Conclusion: Planning as an Act of Humanity
At its core, estate planning is at the intersection of planning from both the technical and human side. A plan may save all the taxes in the world, but if it does not consider the fact that people have to live “in it,” it will likely fail. Planning to live life well at the end of life and then dying will include a discussion of assets, but also of values, relationships and dignity. If needed, advanced health care directives will have the greatest impact on our clients personally.
By assisting clients articulate what quality of life means to them, by ensuring they appoint trusted decision-makers, and by fostering open, ongoing conversations, we may elevate our practice beyond technical expertise.
We may assist clients to live more intentionally in the present, and we will ease the burden on those who will one day be called to act on their behalf. In so doing, we are reminded that the true measure of a plan is not only how efficiently it transfers wealth, but how faithfully it reflects the life and values of the person who creates it.
Kim V. Heyman is a Director in the Wealth Planning Group at Pathstone, a multi-family family office. Kim focuses on advising ultra-high-net-worth individuals and families on legacy, wealth and philanthropic planning.
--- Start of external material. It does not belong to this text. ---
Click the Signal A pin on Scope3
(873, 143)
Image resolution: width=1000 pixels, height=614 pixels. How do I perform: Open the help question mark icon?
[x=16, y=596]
Before joining Pathstone, Kim has over 20 years of experience advising ultra-high-net-worth families on estate, gift and generation-skipping transfer tax issues, philanthropic structures and special needs planning, most recently (before Pathstone) as a partner in a boutique trusts and estates law firm. She has authored articles and spoken locally and nationally on estate planning, charitable planning and trust and estate administration topics. She sits on the Board of the PEPC. Kim is the Co-Chair of the Fiduciary Administration Committee, and was previously the Co-Chair of the Emotional and Psychological Issues in Estate Planning Committee, of the American Bar Association’s Real Property, Trust and Estate Law Section.
[i] Over the years, several organizations and authors have created frameworks to help individuals navigate these questions. Among them are “Five Wishes,” Aging with Dignity (fivewishes.org) (“Five Wishes”); “Your Conversation Starter Guide,” The Conversation Project (https://theconversationproject.org/get-started) (“Your Conversation Starter Guide”); and “ Hello - The Conversation Game for Living and Dying Well” by Common Practice (https://commonpractice.com/products/hello-game) (“Hello”); Rev. Dr. Elizabeth T. Boatwright, The Last Things We Talk About (2018) (“The Last Things We Talk About”); Anita Hannig, The Day I Die: The Untold Story of Assisted Dying in America (2016) (“The Day I Die”) and Coventry Edwards-Pitt, Aging Healthy, Wealthy & Wise (2017) (“Aging Healthy, Wealthy & Wise”). Each invite us to consider end-of-life planning not as a clinical or transactional process, but as an opportunity to define and to communicate what quality of life means to us.
[ii] See e.g., “Five Wishes” or “Your Conversation Starter Guide.”
[iii] The Last Things We Talk About.
[iv] See, e.g., Adam B. Kushner, “What Do Vegetative Patients Know,” The New York Times Magazine, April 12, 2026.
[v] The Day I Die and Hello.
[vi] Only include the highlighted statement if it is true for the client. My father told this to my older siblings, and it made an awful situation that much easier when the time came to make the decision to place my father on hospice.
[vii] It is more standard for someone to have hospice in the home than at a facility, but sometimes there is an option. It is important to explain to families the limited role a hospice services provider plays, and the necessity of hiring additional care givers, unless the family is able and willing to take care of the physical needs of the patient.